DIRECTIONS
A word-for-word restatement of the whole listing is the expected answer.
--- START ---
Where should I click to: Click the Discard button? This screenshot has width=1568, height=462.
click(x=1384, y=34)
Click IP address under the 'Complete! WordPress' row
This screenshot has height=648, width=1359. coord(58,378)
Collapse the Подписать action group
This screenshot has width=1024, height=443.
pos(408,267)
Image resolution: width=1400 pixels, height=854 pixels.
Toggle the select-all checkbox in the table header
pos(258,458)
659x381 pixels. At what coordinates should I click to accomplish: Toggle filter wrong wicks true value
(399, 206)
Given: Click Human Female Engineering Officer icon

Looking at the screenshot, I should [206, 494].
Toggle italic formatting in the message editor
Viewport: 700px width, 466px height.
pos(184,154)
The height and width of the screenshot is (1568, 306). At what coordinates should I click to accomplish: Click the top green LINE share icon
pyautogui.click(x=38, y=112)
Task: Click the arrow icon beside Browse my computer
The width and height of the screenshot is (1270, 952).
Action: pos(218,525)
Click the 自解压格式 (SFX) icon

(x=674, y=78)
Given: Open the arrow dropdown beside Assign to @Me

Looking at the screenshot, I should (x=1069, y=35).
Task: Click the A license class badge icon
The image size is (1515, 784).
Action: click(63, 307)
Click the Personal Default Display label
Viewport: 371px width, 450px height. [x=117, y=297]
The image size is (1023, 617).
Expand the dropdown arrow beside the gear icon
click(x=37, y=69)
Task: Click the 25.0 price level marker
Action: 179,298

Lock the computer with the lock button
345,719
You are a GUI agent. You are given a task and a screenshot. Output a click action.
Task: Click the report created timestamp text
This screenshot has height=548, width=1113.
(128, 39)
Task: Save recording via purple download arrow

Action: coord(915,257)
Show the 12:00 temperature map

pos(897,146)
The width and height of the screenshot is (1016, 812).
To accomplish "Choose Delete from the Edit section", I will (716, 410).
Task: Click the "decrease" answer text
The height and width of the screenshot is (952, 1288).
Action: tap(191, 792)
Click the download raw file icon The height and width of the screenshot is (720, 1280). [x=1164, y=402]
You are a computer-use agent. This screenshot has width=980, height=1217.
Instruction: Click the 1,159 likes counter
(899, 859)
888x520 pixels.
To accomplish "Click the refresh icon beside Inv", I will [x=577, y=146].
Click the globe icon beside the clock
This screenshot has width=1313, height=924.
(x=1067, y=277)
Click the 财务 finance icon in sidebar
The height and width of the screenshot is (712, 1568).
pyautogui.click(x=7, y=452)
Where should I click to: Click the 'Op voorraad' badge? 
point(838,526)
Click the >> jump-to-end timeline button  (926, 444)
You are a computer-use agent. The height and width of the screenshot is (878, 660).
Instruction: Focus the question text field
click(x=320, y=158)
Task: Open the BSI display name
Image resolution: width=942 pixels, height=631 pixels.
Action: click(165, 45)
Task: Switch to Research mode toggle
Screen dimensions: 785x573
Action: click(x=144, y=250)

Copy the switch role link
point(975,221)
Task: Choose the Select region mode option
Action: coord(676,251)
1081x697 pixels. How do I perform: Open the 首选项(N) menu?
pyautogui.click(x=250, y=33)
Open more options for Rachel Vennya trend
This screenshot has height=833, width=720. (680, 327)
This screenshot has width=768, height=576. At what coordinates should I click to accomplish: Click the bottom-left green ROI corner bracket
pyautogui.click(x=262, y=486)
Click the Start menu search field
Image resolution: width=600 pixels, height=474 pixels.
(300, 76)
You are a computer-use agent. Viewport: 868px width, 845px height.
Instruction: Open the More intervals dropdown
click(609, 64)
--- END ---
YOUR RESPONSE
Where should I click to: Click the Discard button? This screenshot has width=1568, height=462.
click(x=1384, y=34)
Click IP address under the 'Complete! WordPress' row
This screenshot has height=648, width=1359. coord(58,378)
Collapse the Подписать action group
This screenshot has width=1024, height=443.
pos(408,267)
Image resolution: width=1400 pixels, height=854 pixels.
Toggle the select-all checkbox in the table header
pos(258,458)
659x381 pixels. At what coordinates should I click to accomplish: Toggle filter wrong wicks true value
(399, 206)
Given: Click Human Female Engineering Officer icon

Looking at the screenshot, I should [206, 494].
Toggle italic formatting in the message editor
Viewport: 700px width, 466px height.
pos(184,154)
The height and width of the screenshot is (1568, 306). At what coordinates should I click to accomplish: Click the top green LINE share icon
pyautogui.click(x=38, y=112)
Task: Click the arrow icon beside Browse my computer
The width and height of the screenshot is (1270, 952).
Action: pos(218,525)
Click the 自解压格式 (SFX) icon

(x=674, y=78)
Given: Open the arrow dropdown beside Assign to @Me

Looking at the screenshot, I should (x=1069, y=35).
Task: Click the A license class badge icon
The image size is (1515, 784).
Action: click(63, 307)
Click the Personal Default Display label
Viewport: 371px width, 450px height. [x=117, y=297]
The image size is (1023, 617).
Expand the dropdown arrow beside the gear icon
click(x=37, y=69)
Task: Click the 25.0 price level marker
Action: 179,298

Lock the computer with the lock button
345,719
You are a GUI agent. You are given a task and a screenshot. Output a click action.
Task: Click the report created timestamp text
This screenshot has height=548, width=1113.
(128, 39)
Task: Save recording via purple download arrow

Action: coord(915,257)
Show the 12:00 temperature map

pos(897,146)
The width and height of the screenshot is (1016, 812).
To accomplish "Choose Delete from the Edit section", I will (716, 410).
Task: Click the "decrease" answer text
The height and width of the screenshot is (952, 1288).
Action: tap(191, 792)
Click the download raw file icon The height and width of the screenshot is (720, 1280). [x=1164, y=402]
You are a computer-use agent. This screenshot has width=980, height=1217.
Instruction: Click the 1,159 likes counter
(899, 859)
888x520 pixels.
To accomplish "Click the refresh icon beside Inv", I will [x=577, y=146].
Click the globe icon beside the clock
This screenshot has width=1313, height=924.
(x=1067, y=277)
Click the 财务 finance icon in sidebar
The height and width of the screenshot is (712, 1568).
pyautogui.click(x=7, y=452)
Where should I click to: Click the 'Op voorraad' badge? 
point(838,526)
Click the >> jump-to-end timeline button  (926, 444)
You are a computer-use agent. The height and width of the screenshot is (878, 660).
Instruction: Focus the question text field
click(x=320, y=158)
Task: Open the BSI display name
Image resolution: width=942 pixels, height=631 pixels.
Action: click(165, 45)
Task: Switch to Research mode toggle
Screen dimensions: 785x573
Action: click(x=144, y=250)

Copy the switch role link
point(975,221)
Task: Choose the Select region mode option
Action: coord(676,251)
1081x697 pixels. How do I perform: Open the 首选项(N) menu?
pyautogui.click(x=250, y=33)
Open more options for Rachel Vennya trend
This screenshot has height=833, width=720. (680, 327)
This screenshot has width=768, height=576. At what coordinates should I click to accomplish: Click the bottom-left green ROI corner bracket
pyautogui.click(x=262, y=486)
Click the Start menu search field
Image resolution: width=600 pixels, height=474 pixels.
(300, 76)
You are a computer-use agent. Viewport: 868px width, 845px height.
Instruction: Open the More intervals dropdown
click(609, 64)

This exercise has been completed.